* **ESTRATTO DEL DOCUMENTO**
——————————

Giorgio Canali (2011)

Arrivato negli ultimi CCCP assieme a Gianni Maroccolo, il chitarrista Giorgio Canali è rimasto accanto a Ferretti e allo stesso Maroccolo fino allo scioglimento dei PGR. Nel frattempo non ha però mancato di coltivare il suo percorso solistico (affiancato dai Rossofuoco) all’insegna delle parole forti e del r’n’r ruvido e aggressivo. Proprio l’uscita di Rojo, tuttora l’ultimo dei numerosi album a suo nome, mi offrì l’assist per questa intervista profonda e senza peli sulla lingua.

——————————

* **DATI IN INGRESSO**
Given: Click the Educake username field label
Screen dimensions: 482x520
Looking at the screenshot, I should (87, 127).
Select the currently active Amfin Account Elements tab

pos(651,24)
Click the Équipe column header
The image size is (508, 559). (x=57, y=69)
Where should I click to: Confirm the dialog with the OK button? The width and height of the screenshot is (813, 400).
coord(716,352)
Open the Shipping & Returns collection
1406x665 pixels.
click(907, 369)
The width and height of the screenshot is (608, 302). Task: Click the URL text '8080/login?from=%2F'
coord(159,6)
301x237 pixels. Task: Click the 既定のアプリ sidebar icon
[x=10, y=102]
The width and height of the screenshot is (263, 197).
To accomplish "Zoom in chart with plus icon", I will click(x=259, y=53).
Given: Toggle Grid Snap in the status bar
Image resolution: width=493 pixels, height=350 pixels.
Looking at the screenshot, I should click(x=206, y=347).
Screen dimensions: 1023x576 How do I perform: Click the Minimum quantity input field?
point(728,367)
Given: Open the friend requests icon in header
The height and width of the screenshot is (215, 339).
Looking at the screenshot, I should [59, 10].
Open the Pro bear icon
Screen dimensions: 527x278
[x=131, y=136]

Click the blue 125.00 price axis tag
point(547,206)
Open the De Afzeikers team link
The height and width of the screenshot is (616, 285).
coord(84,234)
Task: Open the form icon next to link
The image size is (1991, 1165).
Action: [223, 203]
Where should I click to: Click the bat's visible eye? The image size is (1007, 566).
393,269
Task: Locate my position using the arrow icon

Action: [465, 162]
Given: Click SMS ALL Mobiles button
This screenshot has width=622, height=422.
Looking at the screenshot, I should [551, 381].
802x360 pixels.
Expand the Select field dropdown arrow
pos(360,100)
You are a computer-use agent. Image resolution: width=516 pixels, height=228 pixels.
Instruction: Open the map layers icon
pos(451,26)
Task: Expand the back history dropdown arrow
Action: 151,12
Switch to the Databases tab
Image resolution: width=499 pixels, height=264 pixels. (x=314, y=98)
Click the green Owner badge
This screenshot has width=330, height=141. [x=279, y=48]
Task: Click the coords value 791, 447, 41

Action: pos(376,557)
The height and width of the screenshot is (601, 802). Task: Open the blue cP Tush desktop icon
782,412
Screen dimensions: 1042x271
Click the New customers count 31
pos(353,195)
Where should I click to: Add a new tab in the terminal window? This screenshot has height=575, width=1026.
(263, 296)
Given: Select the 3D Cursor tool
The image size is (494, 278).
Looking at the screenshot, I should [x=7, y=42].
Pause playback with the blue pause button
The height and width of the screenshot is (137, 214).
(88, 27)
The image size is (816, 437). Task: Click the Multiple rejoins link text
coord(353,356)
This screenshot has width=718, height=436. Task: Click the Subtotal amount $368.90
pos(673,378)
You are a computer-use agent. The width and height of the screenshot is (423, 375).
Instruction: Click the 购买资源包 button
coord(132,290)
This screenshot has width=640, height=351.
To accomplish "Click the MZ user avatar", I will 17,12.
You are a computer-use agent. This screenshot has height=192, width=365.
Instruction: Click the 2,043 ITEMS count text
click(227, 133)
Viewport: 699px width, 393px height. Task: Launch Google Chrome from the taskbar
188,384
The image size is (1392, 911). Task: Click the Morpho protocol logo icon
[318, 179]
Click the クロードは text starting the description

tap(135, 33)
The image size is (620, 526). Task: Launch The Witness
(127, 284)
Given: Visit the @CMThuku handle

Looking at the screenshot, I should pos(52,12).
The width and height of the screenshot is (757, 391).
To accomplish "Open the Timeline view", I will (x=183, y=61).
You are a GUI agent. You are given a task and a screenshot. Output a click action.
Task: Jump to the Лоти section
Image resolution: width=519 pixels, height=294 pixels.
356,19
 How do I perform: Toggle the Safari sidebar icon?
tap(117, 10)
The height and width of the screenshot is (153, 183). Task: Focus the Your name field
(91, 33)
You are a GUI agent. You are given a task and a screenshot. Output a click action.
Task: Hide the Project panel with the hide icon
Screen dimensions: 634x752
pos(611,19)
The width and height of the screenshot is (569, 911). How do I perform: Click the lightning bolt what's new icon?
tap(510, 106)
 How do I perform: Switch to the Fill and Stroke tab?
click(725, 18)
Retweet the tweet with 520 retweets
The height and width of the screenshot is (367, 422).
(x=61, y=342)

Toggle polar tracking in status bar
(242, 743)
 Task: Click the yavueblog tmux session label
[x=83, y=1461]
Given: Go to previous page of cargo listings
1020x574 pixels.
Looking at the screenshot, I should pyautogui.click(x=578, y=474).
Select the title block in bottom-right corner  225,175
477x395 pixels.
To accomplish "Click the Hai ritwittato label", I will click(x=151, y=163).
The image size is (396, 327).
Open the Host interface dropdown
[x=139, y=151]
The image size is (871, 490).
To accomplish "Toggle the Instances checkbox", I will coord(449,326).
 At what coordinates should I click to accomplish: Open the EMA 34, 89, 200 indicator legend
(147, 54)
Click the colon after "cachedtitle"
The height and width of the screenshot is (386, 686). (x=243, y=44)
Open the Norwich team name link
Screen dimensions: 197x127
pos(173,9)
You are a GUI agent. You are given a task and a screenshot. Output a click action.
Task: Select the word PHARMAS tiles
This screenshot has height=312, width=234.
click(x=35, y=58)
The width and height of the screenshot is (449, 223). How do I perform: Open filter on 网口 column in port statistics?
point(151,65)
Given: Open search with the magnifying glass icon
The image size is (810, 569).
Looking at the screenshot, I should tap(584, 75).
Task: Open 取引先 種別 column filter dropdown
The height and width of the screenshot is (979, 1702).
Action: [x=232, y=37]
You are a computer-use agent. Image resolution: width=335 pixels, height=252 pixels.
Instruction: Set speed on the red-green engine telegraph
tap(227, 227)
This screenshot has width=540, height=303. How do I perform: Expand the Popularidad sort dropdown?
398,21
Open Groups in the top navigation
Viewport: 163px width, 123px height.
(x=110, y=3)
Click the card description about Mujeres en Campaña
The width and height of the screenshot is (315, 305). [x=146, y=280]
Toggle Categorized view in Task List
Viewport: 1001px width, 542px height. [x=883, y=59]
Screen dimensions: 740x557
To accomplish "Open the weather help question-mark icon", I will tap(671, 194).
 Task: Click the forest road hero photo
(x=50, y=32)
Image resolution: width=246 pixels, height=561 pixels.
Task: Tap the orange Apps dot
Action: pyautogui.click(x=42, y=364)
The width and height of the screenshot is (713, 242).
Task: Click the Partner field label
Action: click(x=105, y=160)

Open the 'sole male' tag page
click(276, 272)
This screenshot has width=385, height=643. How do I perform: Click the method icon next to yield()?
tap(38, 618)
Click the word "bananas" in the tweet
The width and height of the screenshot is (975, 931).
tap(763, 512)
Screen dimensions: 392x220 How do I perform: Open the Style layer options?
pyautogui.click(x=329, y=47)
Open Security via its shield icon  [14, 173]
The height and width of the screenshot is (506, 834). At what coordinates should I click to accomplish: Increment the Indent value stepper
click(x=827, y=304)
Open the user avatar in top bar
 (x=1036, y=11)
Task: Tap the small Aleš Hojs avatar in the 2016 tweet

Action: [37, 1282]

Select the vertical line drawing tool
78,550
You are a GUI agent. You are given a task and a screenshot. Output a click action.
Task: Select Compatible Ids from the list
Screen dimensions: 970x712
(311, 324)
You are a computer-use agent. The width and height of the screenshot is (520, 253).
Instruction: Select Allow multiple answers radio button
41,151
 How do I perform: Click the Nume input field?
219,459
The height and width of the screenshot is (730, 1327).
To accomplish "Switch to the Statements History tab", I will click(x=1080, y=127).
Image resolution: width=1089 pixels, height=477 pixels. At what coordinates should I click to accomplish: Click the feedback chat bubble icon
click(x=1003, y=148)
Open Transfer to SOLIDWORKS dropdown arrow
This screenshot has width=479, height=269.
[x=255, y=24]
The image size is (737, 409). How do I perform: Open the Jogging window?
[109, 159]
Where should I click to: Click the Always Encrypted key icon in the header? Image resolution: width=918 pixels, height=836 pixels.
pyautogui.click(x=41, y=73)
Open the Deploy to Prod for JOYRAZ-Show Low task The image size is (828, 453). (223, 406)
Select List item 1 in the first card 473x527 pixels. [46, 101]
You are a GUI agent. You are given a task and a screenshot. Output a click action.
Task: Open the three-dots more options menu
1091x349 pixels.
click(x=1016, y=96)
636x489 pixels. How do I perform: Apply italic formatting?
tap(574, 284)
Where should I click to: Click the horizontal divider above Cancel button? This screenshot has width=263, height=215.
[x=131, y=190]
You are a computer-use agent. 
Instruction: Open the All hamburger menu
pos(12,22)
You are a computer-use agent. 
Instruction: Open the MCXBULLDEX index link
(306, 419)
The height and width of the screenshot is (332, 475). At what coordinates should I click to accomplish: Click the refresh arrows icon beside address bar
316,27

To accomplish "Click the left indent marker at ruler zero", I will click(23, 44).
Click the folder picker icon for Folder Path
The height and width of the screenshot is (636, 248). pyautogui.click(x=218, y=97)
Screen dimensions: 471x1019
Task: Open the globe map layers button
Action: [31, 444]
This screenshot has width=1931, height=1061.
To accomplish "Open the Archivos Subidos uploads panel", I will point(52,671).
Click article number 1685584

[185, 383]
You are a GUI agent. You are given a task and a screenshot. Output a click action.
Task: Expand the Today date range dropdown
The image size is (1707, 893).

——————————

* **COMPITI SCRITTI**
1 – Modifica il testo su Giorgio Canali riscrivendone il passo che parte da "Giorgio Canali (2011)" e prosegue fino a "peli sulla lingua.", con "chitarrista" sostituito da "musicista".
2 – Trascrivi senza alcuna modifica le righe dell'elenco che partono dalla riga con "The image size is (816, 437)." e proseguono fino alla riga con "I will 17,12.", estremi compresi.

* **SOLUZIONI PER COMPITO**
1 –
Giorgio Canali (2011)

Arrivato negli ultimi CCCP assieme a Gianni Maroccolo, il musicista Giorgio Canali è rimasto accanto a Ferretti e allo stesso Maroccolo fino allo scioglimento dei PGR. Nel frattempo non ha però mancato di coltivare il suo percorso solistico (affiancato dai Rossofuoco) all’insegna delle parole forti e del r’n’r ruvido e aggressivo. Proprio l’uscita di Rojo, tuttora l’ultimo dei numerosi album a suo nome, mi offrì l’assist per questa intervista profonda e senza peli sulla lingua.

2 –
The image size is (816, 437). Task: Click the Multiple rejoins link text
coord(353,356)
This screenshot has width=718, height=436. Task: Click the Subtotal amount $368.90
pos(673,378)
You are a computer-use agent. The width and height of the screenshot is (423, 375).
Instruction: Click the 购买资源包 button
coord(132,290)
This screenshot has width=640, height=351.
To accomplish "Click the MZ user avatar", I will 17,12.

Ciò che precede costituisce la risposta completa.